I made a simple model to see if using my GPU would improve speed, it did not. I want to understand if my GPU works correctly or whether I need to change settings to have more benefit from GPU.
My GPU is recognized, but… in the task manager it seems to be never busy.
Would my GPU have more benefit if I changed settings (like batch size, or larger model, or more data)?
You would need to select the compute view in Windows’ Task Manager as the default view won’t show the utilization of compute applications.
Yes, increasing the workload should increase the utilization as your current use case might be CPU-limited. If you want to use this small model, you might want to use CUDA Graphs as it will reduce the CPU workload.
Thanks @ptrblck . I tried the compute view in the task manager but that doesn’t show anything.
I ran a different code snippet this time (see below), which maybe doesn’t show in compute? I only see a spike when I close/restart the python kernel in one or two of the Copy views.
nvidia-smi in cmd gives me most hope that my GPU is doing something. Temperature increases from 45 to 76 Celsius and the Volatile GPU-Util goes from 0% to 100%
import torch
import time
device = "cuda"
x = torch.randn(10000, 10000)
## CPU version
start_time = time.time()
_ = torch.matmul(x, x)
end_time = time.time()
print(f"CPU time: {(end_time - start_time):6.5f}s")
for _ in range(10):
## GPU version
x = x.to(device)
_ = torch.matmul(x, x) # First operation to 'burn in' GPU
# CUDA is asynchronous, so we need to use different timing functions
start = torch.cuda.Event(enable_timing=True)
end = torch.cuda.Event(enable_timing=True)
start.record()
_ = torch.matmul(x, x)
end.record()
torch.cuda.synchronize() # Waits for everything to finish running on the GPU
print(f"GPU time: {0.001 * start.elapsed_time(end):6.5f}s") # Milliseconds to seconds
# CPU time: 20.77174s
# GPU time: 0.59403s
Thanks for your reply. And indeed, I see that with a larger model and/or larger batch size, GPU is faster.

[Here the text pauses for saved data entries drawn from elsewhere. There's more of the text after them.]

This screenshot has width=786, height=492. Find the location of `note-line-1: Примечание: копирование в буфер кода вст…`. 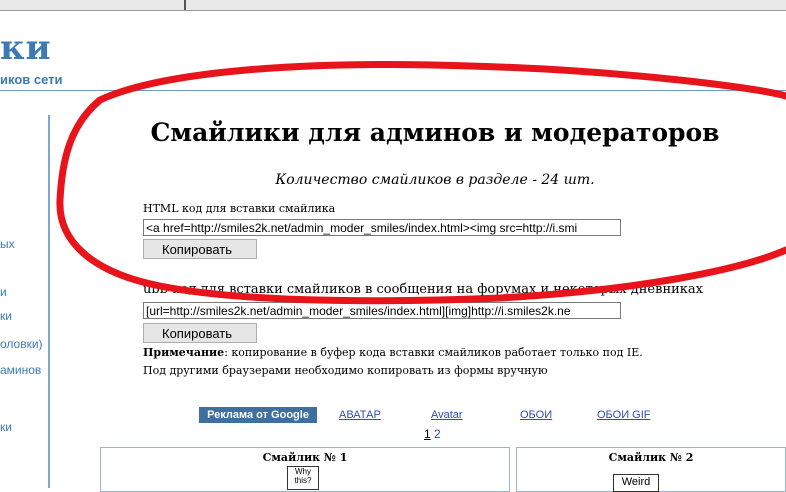

note-line-1: Примечание: копирование в буфер кода вст… is located at coordinates (393, 352).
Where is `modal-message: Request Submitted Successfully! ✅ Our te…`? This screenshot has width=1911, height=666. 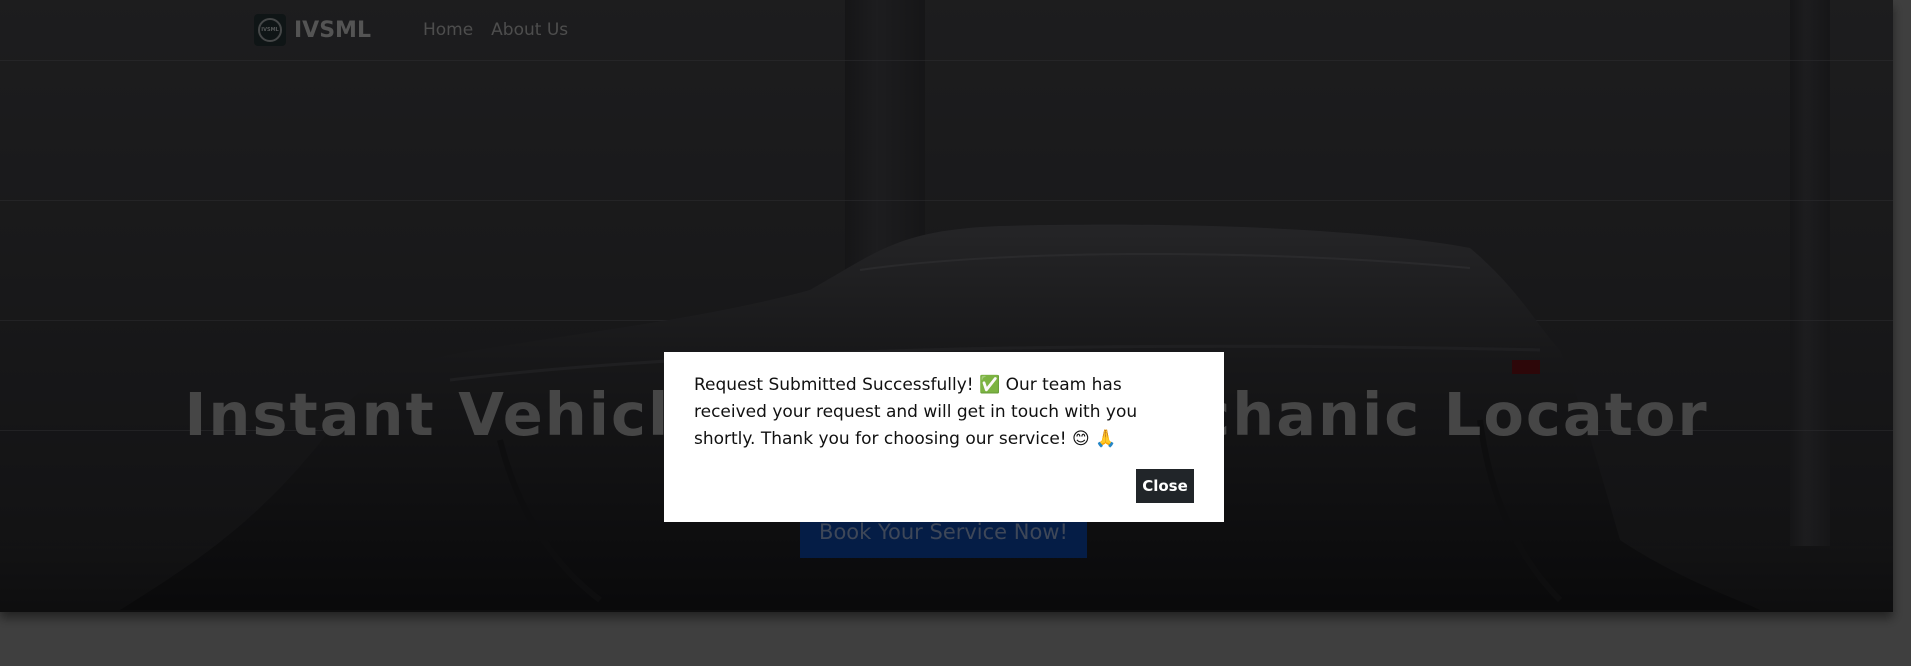
modal-message: Request Submitted Successfully! ✅ Our te… is located at coordinates (916, 412).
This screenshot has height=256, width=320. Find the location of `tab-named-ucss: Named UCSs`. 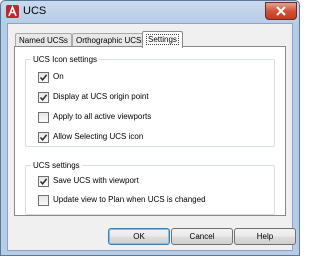

tab-named-ucss: Named UCSs is located at coordinates (44, 40).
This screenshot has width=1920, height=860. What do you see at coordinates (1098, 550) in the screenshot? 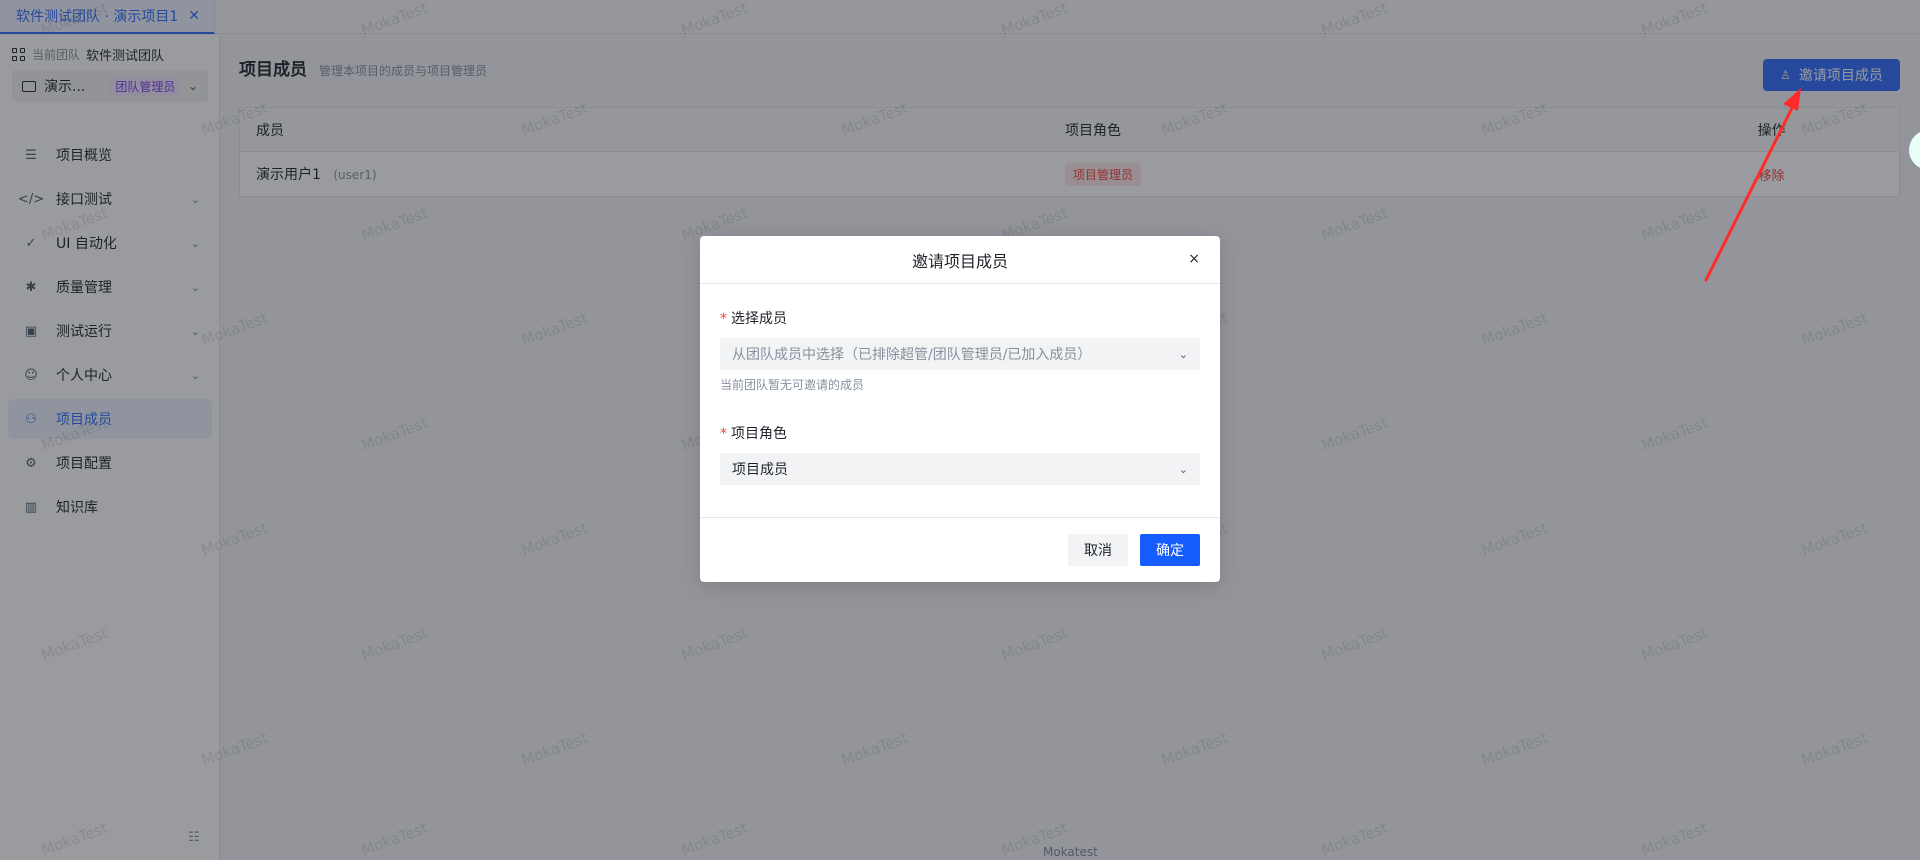
I see `cancel-button: 取消` at bounding box center [1098, 550].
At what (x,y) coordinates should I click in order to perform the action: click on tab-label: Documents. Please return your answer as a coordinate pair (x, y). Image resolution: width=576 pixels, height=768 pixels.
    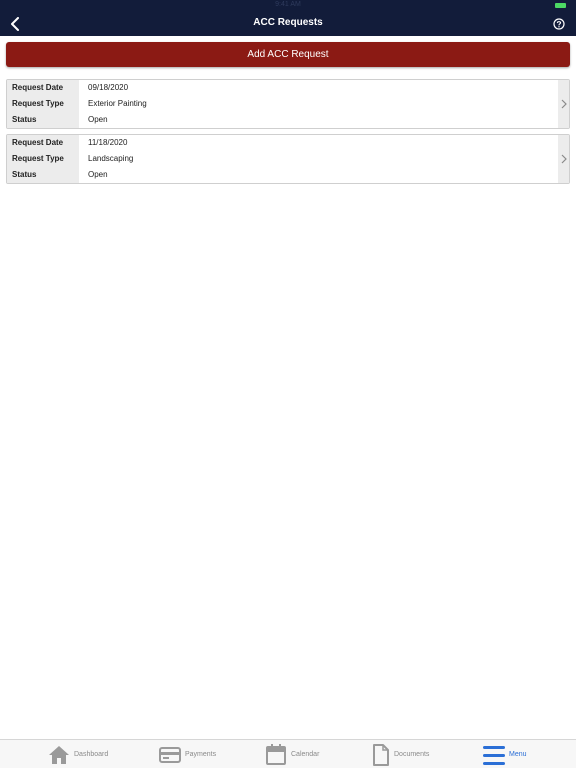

Besides the speed of blasting through samples, there is the performance, and from what I read online, a smaller batch size is considered to generalize better right? So, that’s one reason to not go overboard with an extremely large batch size, I guess.
It’s quite the opposite. Larger batch size is better for generalization. Usually memory constraints are the reason for smaller batches. But accumulating gradients before backprop across batches can mimic a larger batch size.

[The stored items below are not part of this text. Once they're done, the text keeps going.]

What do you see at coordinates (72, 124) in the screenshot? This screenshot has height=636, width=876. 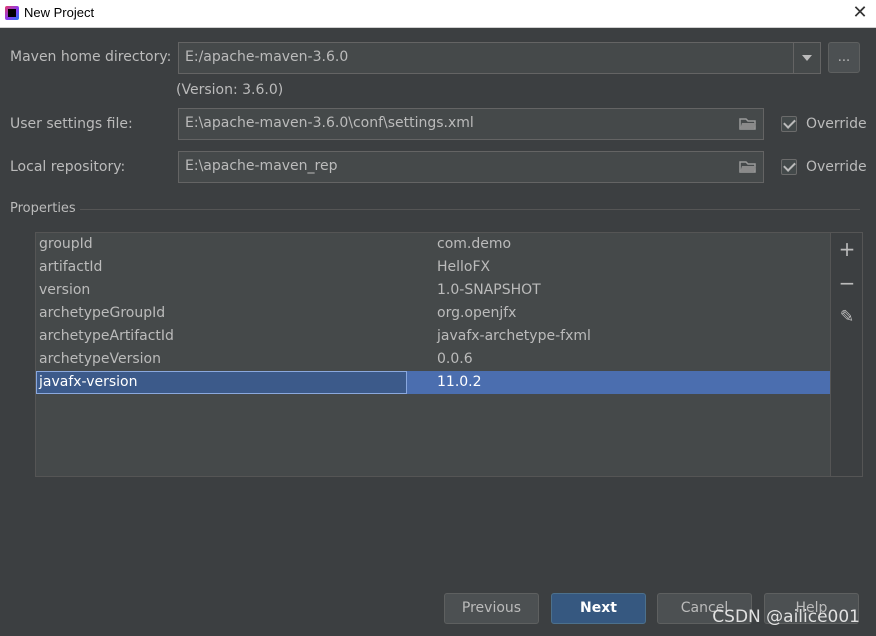 I see `user-settings-label: User settings file:` at bounding box center [72, 124].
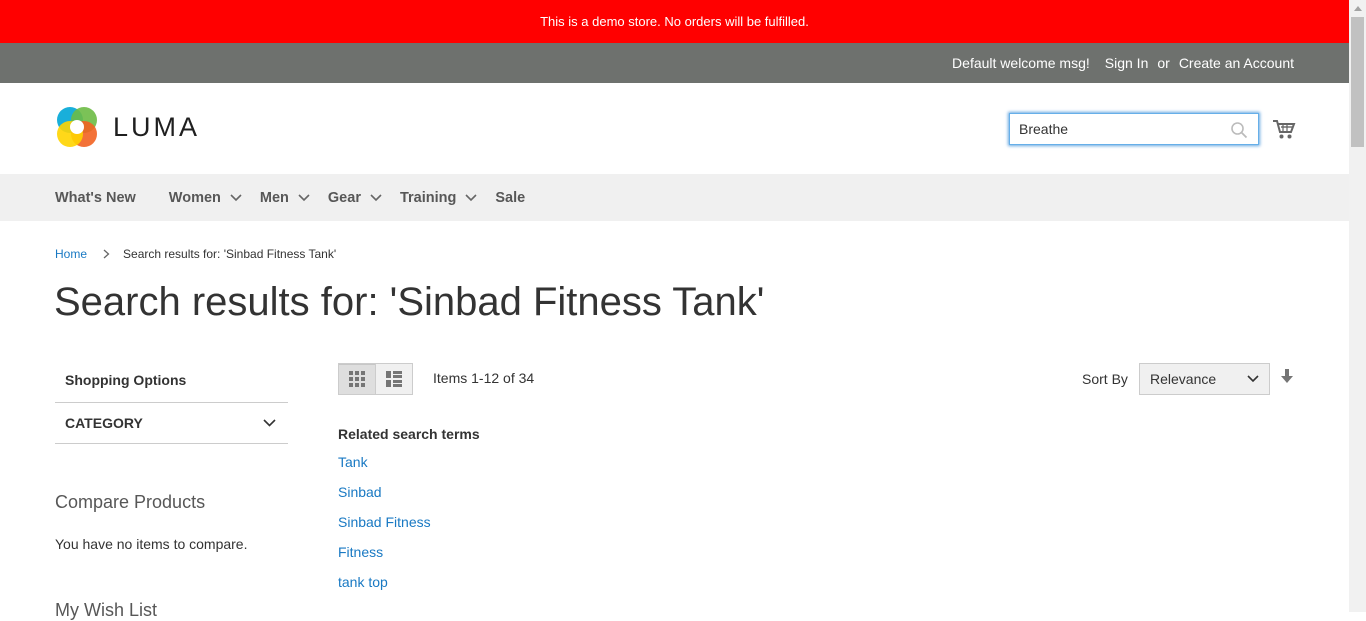  I want to click on sort-by-value: Relevance, so click(1184, 379).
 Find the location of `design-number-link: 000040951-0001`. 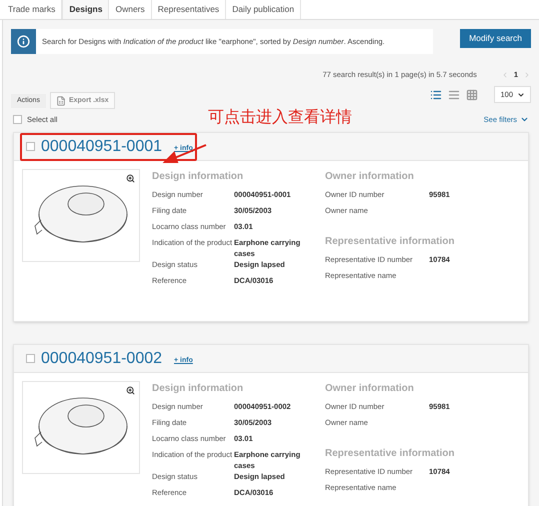

design-number-link: 000040951-0001 is located at coordinates (102, 146).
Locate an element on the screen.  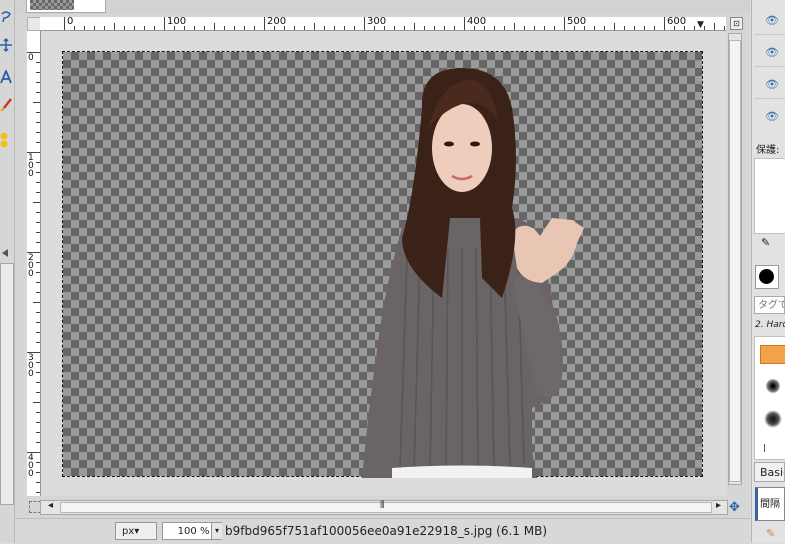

" It is often reported that when increasing the batch size for a problem, there exists a threshold after which there is a deterioration in the quality of the model. This behavior can be observed for the F2 and C1 networks in Figure 4. In both of these experiments, there is a batch size (≈ 15000 for F2 and ≈ 500 for C1) after which there is a large drop in testing accuracy."
In other words, accuracy increases up to a certain point as batch size increases, until around 15,000 and 500 respectively in these given models and datasets. If your batch size is 32, you’re probably still well below that threshold.
Recently, while working on my project, I trained a neural network with approximately 10K parameters. Initially, I used a batch size of 128, and the network converged quickly. To better utilize my GPU, I increased the batch size to 2048, but to my surprise, the convergence rate slowed down compared to 128.
May be do I need to reduce my learning rate, if I increase my batch size or vice versa for small batch sizes ?
One thing I learned is that larger batch sizes often lead to better generalization, while smaller batch sizes tend to result in faster convergence. How do I know which one to follow.
The paper shared earlier by @Eardrum7 suggested that larger batch size(as in 10% or more of the total training data) showed a consistently lower performance drop.
However, I don’t know of any definitive studies that show how this behavior scales based on total dataset size. That would be interesting to see.
With a larger batch size, you have fewer update steps per epoch. So, with the same learning rate you converge slower. If you want to use a larger batch size you can increase the learning rate and have the same convergence speed. See this paper.
They show that you can have the same convergence speed, but due to larger batch size, much faster computation, resulting in less total time. You do have to be careful with the first updates, see Figure 2.